According to recently released data from the Survey of Construction (SOC), the trend toward smaller home sizes, which started during the market downturn, has since reversed itself. In fact, since 2009, the median size of newly started single-family homes has increased steadily to a record high of over 2,300 square feet last year.
The SOC is conducted by the Census Bureau, partly funded by HUD, and the source of the familiar monthly series on housing starts.
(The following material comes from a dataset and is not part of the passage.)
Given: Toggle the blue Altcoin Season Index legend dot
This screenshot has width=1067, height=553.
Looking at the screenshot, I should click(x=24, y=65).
House size is one of several characteristics in the SOC data that NAHB analyzed in a recent HousingEconomics.com Special Study (an excerpt on financing of new homes appeared in a blog on August 7).
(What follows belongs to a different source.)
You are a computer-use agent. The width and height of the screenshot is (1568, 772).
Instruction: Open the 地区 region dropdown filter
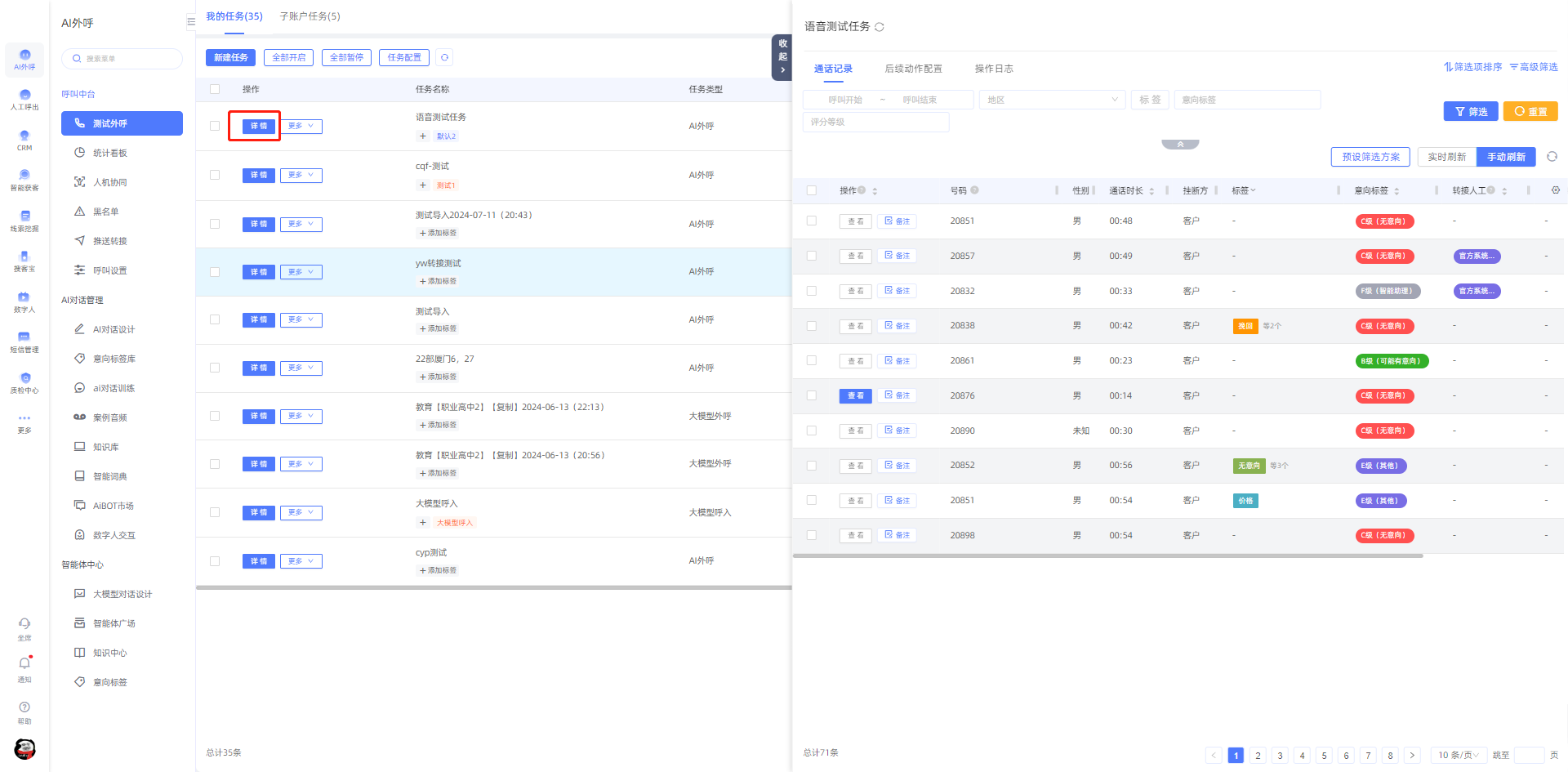point(1053,100)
In addition to square footage, several other new home characteristics show an upward trend after 2009. The average number of bathrooms in new single-family homes rose to a new high of 2.56 in 2012 following a period in which it edged down to as low as 2.20 in 2009. The average number of bedrooms in newly started homes also declined during the downturn, but has since very gradually increased.
The pattern of temporary decline in house size during a downturn followed by recovery and resumption of the upward trend has happened before—the last time coincident with the recession and recovery of the early 1980s. Many experts thought that the decline in the 2000s was due to factors that would prove to be more permanent, such as desire to keep energy costs down.
When the size of new homes began to rise again in 2010, tight credit conditions were squeezing many first time and other marginal buyers out of the market. As of 2012, housing markets had only recovered to a modest extent, so an atypical mix of buyers in the market could still be a factor behind the ongoing upward trend in the size of new homes.